Stato palestinese, Onu: va in scena oggi il diversivo di Abu Mazen

Di Mattia Ferraresi
23 Settembre 2011
Oggi Abu Mazen richiederà ufficialmente all'Assemblea generale dell'Onu di riconoscere lo Stato palestinese. Nei giorni scorsi in Cisgiordania e nei Territori si sono verificati scontri. Oggi la polizia israeliana schiera oltre 22 mila agenti per evitare disordini. Obama ha provato, inutilmente, a far cambiare idea ad Abu Mazen, il cui tentativo resterà una messinscena finché non si tornerà a negoziare davvero

Oggi Abu Mazen, leader dell’Anp, richiederà ufficialmente all’Assemblea generale dell’Onu di riconoscere lo Stato palestinese. In Israele si teme possano scoppiare violenze e disordini in Cisgiordania e nei Territori come già il 21 settembre, quando si sono scontrati manifestanti palestinesi e forze di sicurezza israeliane in diversi check pont in Cisgiordania. Tel Aviv oggi impiegherà una forza complessiva di 22 mila agenti, migliaia dei quali saranno dislocati a Gerusalemme est per contenere possibili manifestazioni palestinesi al termine delle preghiere del venerdì. L’esercito mantiene inoltre uno stato di allerta anche sulle alture occupate del Golan, per controllare i flussi di dimostranti dalla Siria. La scorsa notte Abu Mazen si è incontrato con il presidente degli Stati Uniti Barack Obama, che ha cercato di convincerlo a non formalizzare la richiesta di riconoscimento di uno Stato palestinese. Il tentativo è fallito. Pubblichiamo l’articolo di Mattia Ferraresi uscito sul numero 38 di Tempi, dal 22 settembre in edicola, che spiega perché quello del leader dell’Anp è un inutile diversivo che non può cambiare in meglio lo status quo.

*-*-*

Riprendi l'articolo sulla richiesta di Abu Mazen all'Onu a partire dalla frase successiva a quella che termina con «lo status quo». L'elenco riportato più avanti non è necessario per lo svolgimento.

*-*-*

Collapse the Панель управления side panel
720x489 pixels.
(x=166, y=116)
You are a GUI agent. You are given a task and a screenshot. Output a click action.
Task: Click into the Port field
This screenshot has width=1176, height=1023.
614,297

*-*-*

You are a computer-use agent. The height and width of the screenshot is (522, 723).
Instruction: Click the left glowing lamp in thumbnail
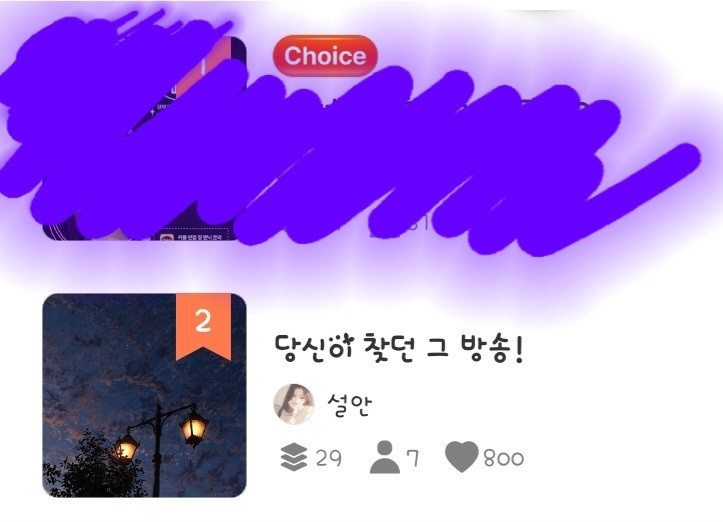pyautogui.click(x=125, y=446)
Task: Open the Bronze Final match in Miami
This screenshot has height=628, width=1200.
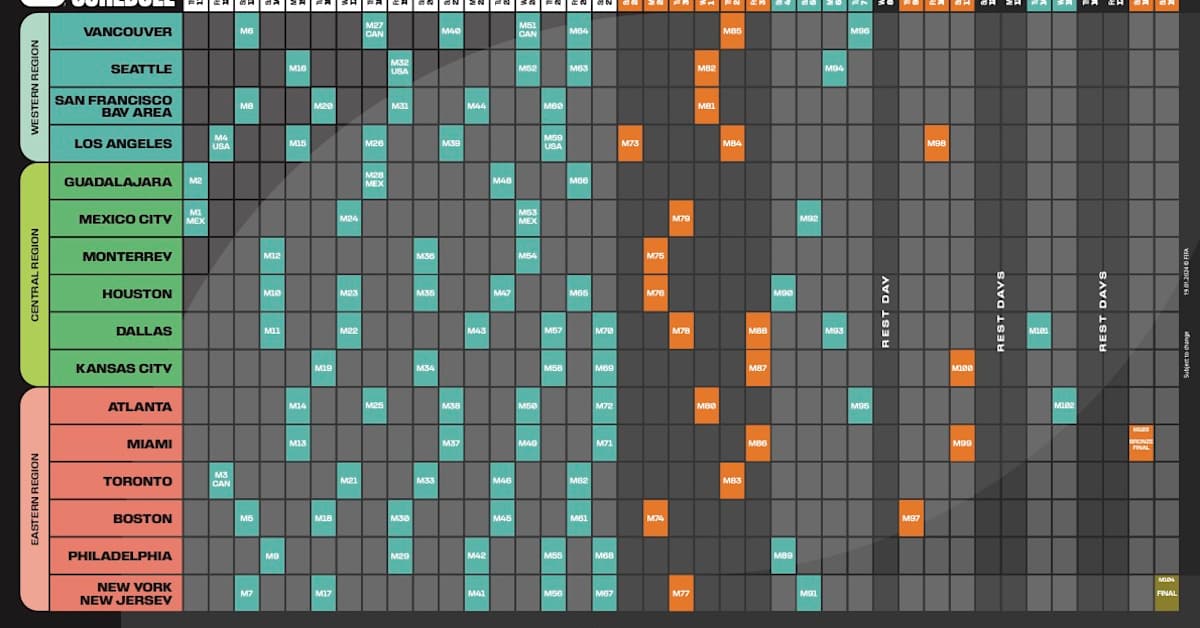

*-*-*

### Risposta al compito
«Nel conflitto fra israeliani e palestinesi nulla è definitivo, c’è sempre tempo per cambiare idea, rimangiarsi la parola data e tornare sui propri passi. Questo vale anche per la richiesta dei palestinesi di essere riconosciuti come stato dalle Nazioni Unite». Dopo trent’anni passati a negoziare la pace per conto dell’America in quel drammatico fazzoletto di terra, Aaron David Miller ha esaurito il prontuario delle illusioni e a Tempi spiega quant’è volatile la richiesta che il presidente dell’Autorità nazionale palestinese, Abu Mazen, ha intenzione di presentare venerdì 23 settembre al Consiglio di sicurezza dell’Onu: «Se anche la Palestina ottenesse il pieno riconoscimento al Consiglio di sicurezza, cosa che gli Stati Uniti impediranno mettendo il veto, cosa succederebbe il giorno dopo? Niente», ragiona Miller. «La Palestina non diventerebbe improvvisamente uno stato funzionante, né una notifica dell’Onu risolverebbe il problema del processo di pace. Sarebbe bello credere che fosse possibile, ma nulla cambierebbe. Il problema è che nel frattempo i negoziati diretti hanno dimostrato il loro enorme limite, quindi siamo in un circolo vizioso: la comunità internazionale non può risolvere il problema e gli antagonisti della richiesta palestinese invocano il ritorno al tavolo delle trattative, che a sua volta ha dimostrato di non servire a nulla. Questa è la realtà che, per motivi opposti, tutti gli attori in gioco cercano di negare».

Sul ritorno ai negoziati diretti come leva per convincere Abu Mazen ad abbandonare la candidatura alle Nazioni Unite hanno lavorato forsennatamente per settimane i rappresentanti del quartetto (Stati Uniti, Russia, Unione Europea e Onu) e l’inviato speciale per il Medio Oriente Tony Blair; sempre a New York, teatro della 66esima Assemblea generale, il ministro della Difesa israeliano, Ehud Barak, ha incontrato il primo ministro palestinese Salam Fayyad per discutere di una via sotterranea per sfuggire alla sconveniente votazione. Il segretario di Stato americano Hillary Clinton e la baronessa Catherine Ashton, alto rappresentante per la politica estera dell’Unione Europea, hanno giocato le loro non troppo persuasive carte. Il governo di Benjamin Netanyahu avrebbe anche accettato di vergare una proposta scritta con un linguaggio volutamente aperturista a proposito dei confini, che dovrebbero tenere conto della complessa situazione demografica nei Territori palestinesi, e sulla natura ebraica dello Stato d’Israele, richiesta che potrebbe passare in secondo piano se servisse a evitare l’imbarazzo diplomatico al Palazzo di vetro (i palestinesi negano di aver recepito tali aperture). Se l’Anp però, come sembra, continuerà a volersi «arrampicare sull’albero più alto», come dice Miller, ossia sulla richiesta della “full membership” annunciata da Abu Mazen la settimana scorsa, nessuna concessione dell’ultimo minuto basterebbe a riportare israeliani e palestinesi nel circolo vizioso delle trattative saltando il riconoscimento onusiano.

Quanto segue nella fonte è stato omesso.